Ha started up with Beijing Liushanmen Technology, a catering business, in 2015. But profit proved elusive as a paucity of initial funding meant the startup could not afford to hire top talent. That, in turn, reflected in its performance.

It could have proved a vicious circle but for the introduction of necessary funding from Matrix Partners China, a VC firm, in 2017, which was a "turning point", said Ha, Liushanmen's founder and CEO.

"Matrix's funding, support and industry contacts helped us to hire a food delivery industry veteran, who helped us to build a professional team rapidly and enabled our new business model."

Liushanmen began mass-producing semi-finished dishes for mid-and small-sized restaurant chains. "With tech-based innovation, we aim to provide our clients like restaurants with standardized food supplies. In the past, these could be afforded only by catering giants," Ha said.

Food supply is by no means the only sector that saw plenty of VC and PE activity in recent times.

According to Beijing-based industry research institute Zero2IPO Research, three industries received a great deal of attention from PE and VC firms last year: information technology, internet, and biotechnology, including healthcare.

These are the areas where technological innovations and new business models abound.

More than 5,300 deals entailing overall investment of 331.2 billion yuan ($49.4 billion) were clinched across the three industries. In terms of deals, they accounted for 53 percent of the national total, according to Zero2IPO data.

"PE and VC funds are important drivers of China's innovation-orientated growth," said Song Guoliang, member of the self-discipline and supervision committee of the Asset Management Association of China, the national self-regulatory association of fund managers.

"Mid-and small-sized private companies are the main sources of innovation, whose finance is heavily reliant on PE and VC funds."

According to Song, tech and innovation startups struggle to get bank loans as the former cannot offer satisfactory collateral. Stock and bond markets may consider any attempts by startups to raise capital as risky.

Liao Junxia, partner of PE fund of funds at CreditEase, a Beijing-headquartered fintech company, said China's PE/VC industry has entered a phase of high-quality growth.

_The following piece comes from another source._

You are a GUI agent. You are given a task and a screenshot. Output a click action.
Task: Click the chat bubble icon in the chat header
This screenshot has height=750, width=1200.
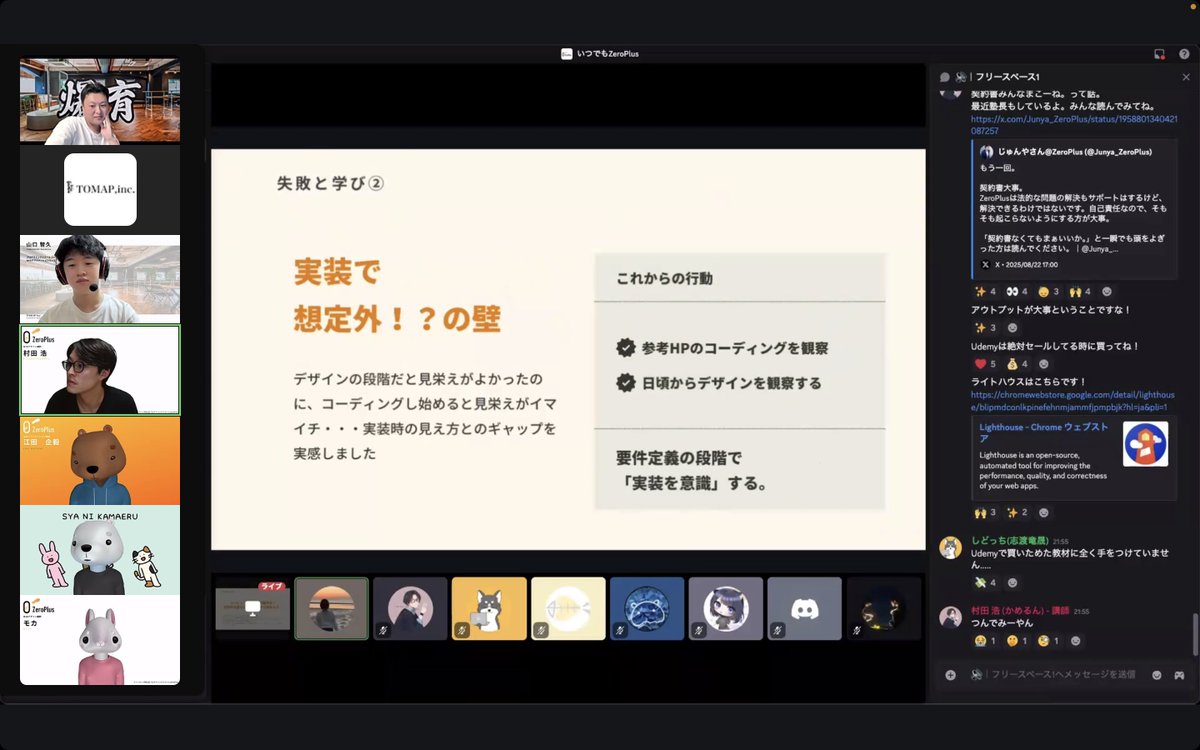pyautogui.click(x=944, y=76)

Strong players are expected to squeeze out a large number of unprofessional firms in the years ahead. In fact, a virtual shakeout had begun last year when deleveraging moves and the stock market downturn made it much harder for weak players to raise money, Liao said.

"This is helping refill the industry with trustworthy fund managers that can better serve the real economy with expertise in choosing target firms and aiding their development."

In 2018, capital raised in the PE/VC market dropped by nearly 26 percent to 1.33 trillion yuan, reversing a five-year uptrend that saw more than a 52-percent annual uptick on average, Zero2IPO data showed.

Zhou Xuan, a professor at the University of International Business and Economics in Beijing, said he expects the PE/VC industry to recover from the recent slack this year amid policy moves to increase capital flows into the market and brighter stock-market performance.

On Feb 14, the government announced a top-level guideline to strengthen the financial system's ability to serve the private sector. The country will continue to improve tax policies in order to support venture capital.

The guideline said the current restrictions that bar insurers from making for-profit investments in certain industries will be reviewed.

Zhou called for deregulation of the industry. "PE/VC funds represent a type of capital that is most willing to take risks in supporting the real economy. So they deserve a separate regulatory system."